Work to be completed: Please write the following entries out once more, exactly.

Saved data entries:
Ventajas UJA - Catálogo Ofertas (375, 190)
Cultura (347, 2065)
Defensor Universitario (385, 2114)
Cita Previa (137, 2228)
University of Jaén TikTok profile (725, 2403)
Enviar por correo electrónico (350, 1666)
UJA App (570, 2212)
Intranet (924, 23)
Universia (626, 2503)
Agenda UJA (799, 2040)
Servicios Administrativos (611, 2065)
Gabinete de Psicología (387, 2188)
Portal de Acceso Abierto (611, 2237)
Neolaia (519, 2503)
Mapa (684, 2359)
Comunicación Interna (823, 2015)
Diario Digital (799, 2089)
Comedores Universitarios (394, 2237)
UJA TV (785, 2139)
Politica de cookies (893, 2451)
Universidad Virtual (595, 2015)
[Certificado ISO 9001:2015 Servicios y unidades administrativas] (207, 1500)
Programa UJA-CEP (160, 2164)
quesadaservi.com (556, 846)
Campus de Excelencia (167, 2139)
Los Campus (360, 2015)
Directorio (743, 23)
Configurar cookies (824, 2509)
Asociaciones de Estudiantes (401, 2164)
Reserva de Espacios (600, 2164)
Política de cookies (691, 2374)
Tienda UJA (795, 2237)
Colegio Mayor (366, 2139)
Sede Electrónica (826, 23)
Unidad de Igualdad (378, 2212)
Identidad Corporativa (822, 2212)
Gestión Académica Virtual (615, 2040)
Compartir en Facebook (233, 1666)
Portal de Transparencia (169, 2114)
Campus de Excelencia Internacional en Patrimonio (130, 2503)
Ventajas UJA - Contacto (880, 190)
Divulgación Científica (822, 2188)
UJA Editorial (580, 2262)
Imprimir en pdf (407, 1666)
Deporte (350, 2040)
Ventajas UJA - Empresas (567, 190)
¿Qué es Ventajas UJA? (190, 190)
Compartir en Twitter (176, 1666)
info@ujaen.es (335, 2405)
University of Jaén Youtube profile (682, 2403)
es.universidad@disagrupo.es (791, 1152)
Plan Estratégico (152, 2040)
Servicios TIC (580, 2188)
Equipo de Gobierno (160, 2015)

Answer to this problem:
Ventajas UJA - Catálogo Ofertas (375, 190)
Cultura (347, 2065)
Defensor Universitario (385, 2114)
Cita Previa (137, 2228)
University of Jaén TikTok profile (725, 2403)
Enviar por correo electrónico (350, 1666)
UJA App (570, 2212)
Intranet (924, 23)
Universia (626, 2503)
Agenda UJA (799, 2040)
Servicios Administrativos (611, 2065)
Gabinete de Psicología (387, 2188)
Portal de Acceso Abierto (611, 2237)
Neolaia (519, 2503)
Mapa (684, 2359)
Comunicación Interna (823, 2015)
Diario Digital (799, 2089)
Comedores Universitarios (394, 2237)
UJA TV (785, 2139)
Politica de cookies (893, 2451)
Universidad Virtual (595, 2015)
[Certificado ISO 9001:2015 Servicios y unidades administrativas] (207, 1500)
Programa UJA-CEP (160, 2164)
quesadaservi.com (556, 846)
Campus de Excelencia (167, 2139)
Los Campus (360, 2015)
Directorio (743, 23)
Configurar cookies (824, 2509)
Asociaciones de Estudiantes (401, 2164)
Reserva de Espacios (600, 2164)
Política de cookies (691, 2374)
Tienda UJA (795, 2237)
Colegio Mayor (366, 2139)
Sede Electrónica (826, 23)
Unidad de Igualdad (378, 2212)
Identidad Corporativa (822, 2212)
Gestión Académica Virtual (615, 2040)
Compartir en Facebook (233, 1666)
Portal de Transparencia (169, 2114)
Campus de Excelencia Internacional en Patrimonio (130, 2503)
Ventajas UJA - Contacto (880, 190)
Divulgación Científica (822, 2188)
UJA Editorial (580, 2262)
Imprimir en pdf (407, 1666)
Deporte (350, 2040)
Ventajas UJA - Empresas (567, 190)
¿Qué es Ventajas UJA? (190, 190)
Compartir en Twitter (176, 1666)
info@ujaen.es (335, 2405)
University of Jaén Youtube profile (682, 2403)
es.universidad@disagrupo.es (791, 1152)
Plan Estratégico (152, 2040)
Servicios TIC (580, 2188)
Equipo de Gobierno (160, 2015)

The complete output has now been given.